Zulip Chat Archive
Stream: general
Topic: No space left on device
Xavier Roblot (Sep 05 2023 at 12:02):
This is from CI for #6832:
Current runner version: '2.308.0'
Runner name: 'hoskinson1'
Runner group name: 'Default'
Machine name: 'b715c4209e97'
GITHUB_TOKEN Permissions
Secret source: Actions
Prepare workflow directory
Prepare all required actions
Getting action download info
Error: No space left on device : '/home/lean/actions-runner/_work/_actions/dcarbone/install-jq-action/v1.0.1'
Is this something to be worried about?
Johan Commelin (Sep 05 2023 at 12:06):
cc @Wojciech Nawrocki
Johan Commelin (Sep 05 2023 at 12:07):
It probably means we need to delete the cache directory
Anatole Dedecker (Sep 05 2023 at 12:37):
Can reproduce in all of my PRs :scream:
Arthur Paulino (Sep 05 2023 at 12:49):
I thought the CI script included lake exe cache clean
Jireh Loreaux (Sep 05 2023 at 12:51):
I think it's failing on a different step.

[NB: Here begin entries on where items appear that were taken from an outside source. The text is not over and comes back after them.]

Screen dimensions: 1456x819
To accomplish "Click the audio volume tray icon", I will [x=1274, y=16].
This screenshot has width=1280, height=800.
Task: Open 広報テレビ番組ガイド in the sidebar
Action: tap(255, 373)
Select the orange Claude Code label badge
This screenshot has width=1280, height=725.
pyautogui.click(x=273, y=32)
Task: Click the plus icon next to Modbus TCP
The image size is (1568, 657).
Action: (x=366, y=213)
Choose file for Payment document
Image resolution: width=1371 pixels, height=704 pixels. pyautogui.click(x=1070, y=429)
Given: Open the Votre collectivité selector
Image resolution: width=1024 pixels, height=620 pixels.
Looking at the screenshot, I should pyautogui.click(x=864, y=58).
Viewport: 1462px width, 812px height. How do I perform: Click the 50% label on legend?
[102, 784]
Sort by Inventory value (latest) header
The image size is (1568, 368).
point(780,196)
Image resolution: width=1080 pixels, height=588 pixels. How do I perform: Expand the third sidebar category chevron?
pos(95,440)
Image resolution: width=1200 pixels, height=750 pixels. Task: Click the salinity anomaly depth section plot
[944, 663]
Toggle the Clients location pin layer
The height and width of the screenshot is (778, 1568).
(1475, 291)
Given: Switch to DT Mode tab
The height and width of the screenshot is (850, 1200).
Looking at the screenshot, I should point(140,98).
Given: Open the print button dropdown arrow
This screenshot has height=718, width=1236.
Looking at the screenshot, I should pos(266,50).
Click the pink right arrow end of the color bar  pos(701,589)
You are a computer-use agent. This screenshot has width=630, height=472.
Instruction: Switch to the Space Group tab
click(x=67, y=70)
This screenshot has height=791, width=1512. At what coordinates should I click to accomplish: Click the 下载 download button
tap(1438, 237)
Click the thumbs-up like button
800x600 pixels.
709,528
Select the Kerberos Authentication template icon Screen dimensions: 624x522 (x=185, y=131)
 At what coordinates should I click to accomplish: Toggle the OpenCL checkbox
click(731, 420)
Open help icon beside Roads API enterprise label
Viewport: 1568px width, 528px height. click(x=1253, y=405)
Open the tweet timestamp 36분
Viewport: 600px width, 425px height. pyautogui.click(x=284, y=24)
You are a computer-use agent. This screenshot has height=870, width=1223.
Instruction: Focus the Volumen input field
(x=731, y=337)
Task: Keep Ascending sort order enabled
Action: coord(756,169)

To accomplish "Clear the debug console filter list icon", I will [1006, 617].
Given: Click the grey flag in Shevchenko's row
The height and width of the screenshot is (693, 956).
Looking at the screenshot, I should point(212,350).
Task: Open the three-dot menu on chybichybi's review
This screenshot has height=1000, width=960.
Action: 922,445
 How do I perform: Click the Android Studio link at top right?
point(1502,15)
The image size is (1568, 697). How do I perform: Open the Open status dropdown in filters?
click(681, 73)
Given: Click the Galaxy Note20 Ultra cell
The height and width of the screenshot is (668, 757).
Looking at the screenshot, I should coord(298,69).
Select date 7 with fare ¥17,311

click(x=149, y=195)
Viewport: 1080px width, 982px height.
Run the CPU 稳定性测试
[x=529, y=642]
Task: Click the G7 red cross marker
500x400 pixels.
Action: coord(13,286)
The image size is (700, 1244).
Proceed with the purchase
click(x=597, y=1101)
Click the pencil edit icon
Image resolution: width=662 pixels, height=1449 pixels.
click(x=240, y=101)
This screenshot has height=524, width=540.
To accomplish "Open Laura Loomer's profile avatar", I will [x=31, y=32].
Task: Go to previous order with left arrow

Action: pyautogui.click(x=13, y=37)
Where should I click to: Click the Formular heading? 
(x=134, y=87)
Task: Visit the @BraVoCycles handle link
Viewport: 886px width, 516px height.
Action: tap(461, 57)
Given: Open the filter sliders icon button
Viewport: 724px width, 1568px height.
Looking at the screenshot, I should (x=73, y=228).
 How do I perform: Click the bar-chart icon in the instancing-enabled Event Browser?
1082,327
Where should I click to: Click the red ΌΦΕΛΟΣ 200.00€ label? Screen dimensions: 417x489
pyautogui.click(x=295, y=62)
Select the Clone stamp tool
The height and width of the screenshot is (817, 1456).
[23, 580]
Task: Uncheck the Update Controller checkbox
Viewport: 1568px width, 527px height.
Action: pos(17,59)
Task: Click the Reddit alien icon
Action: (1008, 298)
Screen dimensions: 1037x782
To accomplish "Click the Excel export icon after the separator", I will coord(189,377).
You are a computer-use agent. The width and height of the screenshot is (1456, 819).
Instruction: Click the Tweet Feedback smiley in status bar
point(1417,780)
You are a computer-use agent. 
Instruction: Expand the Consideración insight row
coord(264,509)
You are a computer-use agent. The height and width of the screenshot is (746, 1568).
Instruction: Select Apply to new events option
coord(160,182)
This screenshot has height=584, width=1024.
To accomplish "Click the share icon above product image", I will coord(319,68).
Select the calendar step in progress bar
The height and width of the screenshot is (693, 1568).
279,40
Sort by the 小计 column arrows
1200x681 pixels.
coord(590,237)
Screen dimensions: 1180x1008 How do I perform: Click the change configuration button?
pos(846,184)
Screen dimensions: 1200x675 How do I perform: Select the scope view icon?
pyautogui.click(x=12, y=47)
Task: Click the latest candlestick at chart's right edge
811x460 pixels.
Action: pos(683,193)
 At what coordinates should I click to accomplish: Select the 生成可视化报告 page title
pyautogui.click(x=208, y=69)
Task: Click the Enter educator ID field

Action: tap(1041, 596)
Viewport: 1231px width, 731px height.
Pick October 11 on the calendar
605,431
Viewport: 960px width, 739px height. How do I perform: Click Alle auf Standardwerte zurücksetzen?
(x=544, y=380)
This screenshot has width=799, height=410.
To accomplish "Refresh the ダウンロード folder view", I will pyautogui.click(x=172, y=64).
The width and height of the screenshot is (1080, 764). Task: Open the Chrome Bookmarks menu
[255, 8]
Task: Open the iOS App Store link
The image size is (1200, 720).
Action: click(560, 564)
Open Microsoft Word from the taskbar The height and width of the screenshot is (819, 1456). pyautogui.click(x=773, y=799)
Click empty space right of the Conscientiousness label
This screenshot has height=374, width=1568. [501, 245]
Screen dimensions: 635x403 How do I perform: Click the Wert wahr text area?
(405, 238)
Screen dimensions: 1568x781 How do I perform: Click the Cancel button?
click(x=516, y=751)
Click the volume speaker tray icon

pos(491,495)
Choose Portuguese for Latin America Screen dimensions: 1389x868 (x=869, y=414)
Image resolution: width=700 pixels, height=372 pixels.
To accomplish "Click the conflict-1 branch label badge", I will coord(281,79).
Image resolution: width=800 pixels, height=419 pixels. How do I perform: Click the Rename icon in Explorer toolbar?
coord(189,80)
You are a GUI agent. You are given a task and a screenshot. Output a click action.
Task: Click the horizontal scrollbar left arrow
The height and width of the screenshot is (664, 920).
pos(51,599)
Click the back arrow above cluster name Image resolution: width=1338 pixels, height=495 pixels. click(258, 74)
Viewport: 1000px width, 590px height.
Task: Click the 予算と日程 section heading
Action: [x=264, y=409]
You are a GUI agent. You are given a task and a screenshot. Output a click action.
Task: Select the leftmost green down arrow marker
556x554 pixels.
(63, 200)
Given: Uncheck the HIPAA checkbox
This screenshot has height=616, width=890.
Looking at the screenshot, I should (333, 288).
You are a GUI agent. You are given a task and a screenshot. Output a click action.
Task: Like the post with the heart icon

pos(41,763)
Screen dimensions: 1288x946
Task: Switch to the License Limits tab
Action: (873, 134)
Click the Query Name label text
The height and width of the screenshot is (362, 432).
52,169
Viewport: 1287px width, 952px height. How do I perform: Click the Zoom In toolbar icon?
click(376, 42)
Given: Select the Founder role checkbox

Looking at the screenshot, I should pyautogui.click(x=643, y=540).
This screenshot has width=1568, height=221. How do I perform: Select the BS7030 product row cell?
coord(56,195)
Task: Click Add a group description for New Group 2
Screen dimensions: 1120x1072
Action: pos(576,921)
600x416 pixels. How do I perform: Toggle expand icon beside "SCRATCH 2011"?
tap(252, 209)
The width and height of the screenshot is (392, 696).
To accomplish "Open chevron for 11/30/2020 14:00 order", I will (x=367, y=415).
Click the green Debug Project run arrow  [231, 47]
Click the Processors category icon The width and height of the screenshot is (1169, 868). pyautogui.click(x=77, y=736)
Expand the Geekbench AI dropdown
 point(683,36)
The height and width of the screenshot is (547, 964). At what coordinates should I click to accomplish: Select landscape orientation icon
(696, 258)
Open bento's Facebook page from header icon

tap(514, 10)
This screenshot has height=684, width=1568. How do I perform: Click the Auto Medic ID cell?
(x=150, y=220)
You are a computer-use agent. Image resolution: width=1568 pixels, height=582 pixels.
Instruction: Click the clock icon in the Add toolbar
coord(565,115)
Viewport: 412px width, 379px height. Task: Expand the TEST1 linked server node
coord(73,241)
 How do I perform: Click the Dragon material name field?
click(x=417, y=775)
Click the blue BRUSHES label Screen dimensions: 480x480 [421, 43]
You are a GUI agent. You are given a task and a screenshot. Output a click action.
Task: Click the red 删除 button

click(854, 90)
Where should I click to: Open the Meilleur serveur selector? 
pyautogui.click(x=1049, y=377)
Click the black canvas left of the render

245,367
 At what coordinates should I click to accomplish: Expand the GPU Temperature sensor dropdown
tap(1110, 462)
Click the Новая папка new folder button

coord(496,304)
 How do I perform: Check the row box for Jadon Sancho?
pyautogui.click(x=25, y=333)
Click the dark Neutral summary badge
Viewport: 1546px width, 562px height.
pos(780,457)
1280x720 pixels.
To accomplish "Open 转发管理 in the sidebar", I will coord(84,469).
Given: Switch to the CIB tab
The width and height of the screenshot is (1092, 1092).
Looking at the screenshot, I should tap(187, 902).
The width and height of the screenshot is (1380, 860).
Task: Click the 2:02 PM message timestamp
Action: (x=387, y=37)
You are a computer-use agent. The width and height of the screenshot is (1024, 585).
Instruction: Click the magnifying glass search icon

Scott Morrison (Sep 05 2023 at 12:52):
The install-jq-action
is new (added by me ....), and I'm worried that it is installing multiple copies and filling up the drive.
Scott Morrison (Sep 05 2023 at 12:52):
I'm not sure if we can diagnose that until someone with shell access to the machines is available.
Anatole Dedecker (Sep 05 2023 at 13:59):
The faulty runner has been temporarily disabled, re-running jobs should now work :fingers_crossed:
Sebastien Gouezel (Sep 05 2023 at 14:01):
I've resent accepted PRs to bors.
Wojciech Nawrocki (Sep 05 2023 at 15:36):
It's actually .elan/toolchains
:sweat_smile:
Wojciech Nawrocki (Sep 05 2023 at 15:43):
I cleaned up the toolchains and reenabled hoskinson1
. Toolchain size will certainly come up again, but hopefully less so assuming that rc
and stable release bumps are less frequent than nightly bumps.
Jireh Loreaux (Sep 05 2023 at 16:04):
Doesn't this just mean we need garbage collection for toolchains within elan? E.g., a date- or storage-based system where elan automatically removes toolchains after the specified limit? Even if the default is "never delete", we probably want this option.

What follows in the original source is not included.